### PROBLEM STATEMENT
Echo the lines of the material below word for word, leaving out the pictures.

BEGIN RECORDS SUPPLIED

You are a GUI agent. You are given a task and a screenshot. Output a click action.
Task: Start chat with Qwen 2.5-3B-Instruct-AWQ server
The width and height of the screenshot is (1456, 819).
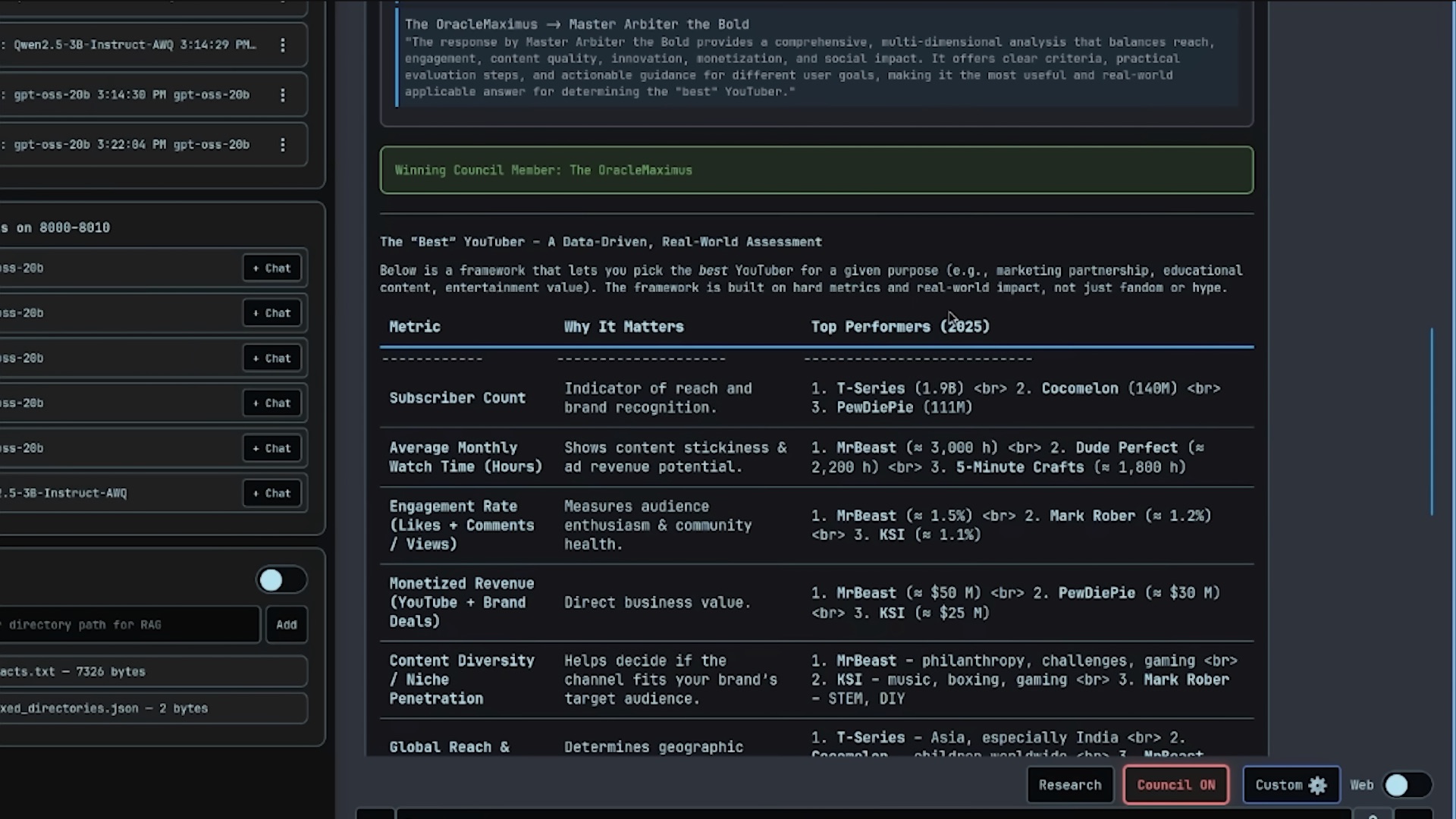pos(271,494)
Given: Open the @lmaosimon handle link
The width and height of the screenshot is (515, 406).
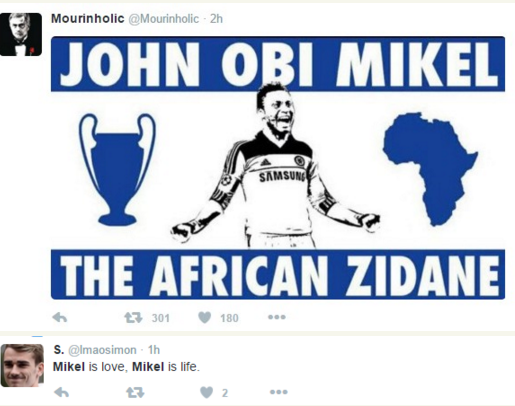Looking at the screenshot, I should click(102, 350).
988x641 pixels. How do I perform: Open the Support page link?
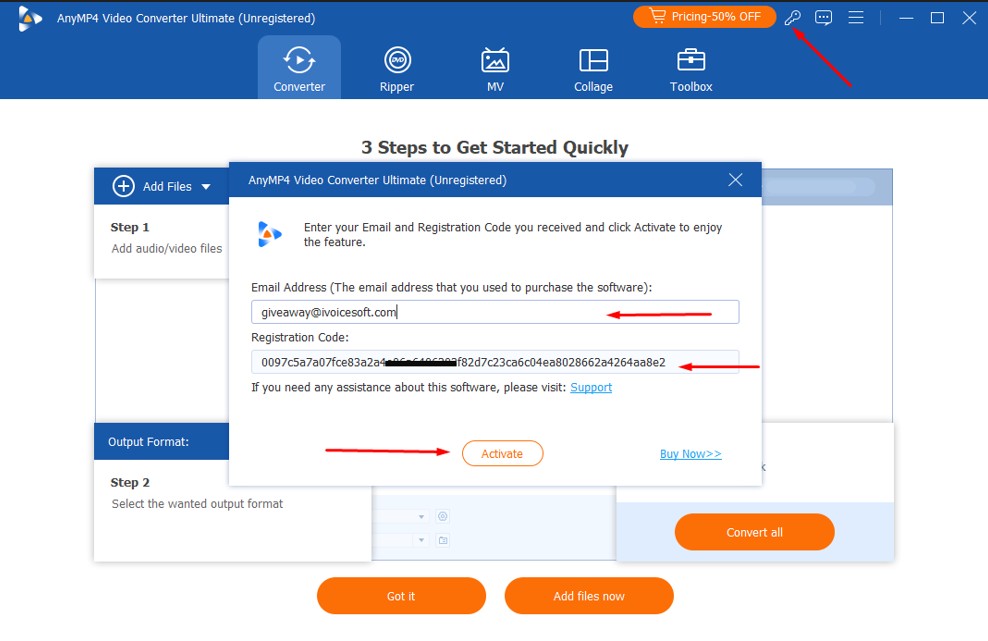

END RECORDS SUPPLIED

### EXERCISE ANSWER
You are a GUI agent. You are given a task and a screenshot. Output a click action.
Task: Start chat with Qwen 2.5-3B-Instruct-AWQ server
The width and height of the screenshot is (1456, 819).
pos(271,494)
Given: Open the @lmaosimon handle link
The width and height of the screenshot is (515, 406).
Looking at the screenshot, I should click(102, 350).
988x641 pixels. How do I perform: Open the Support page link?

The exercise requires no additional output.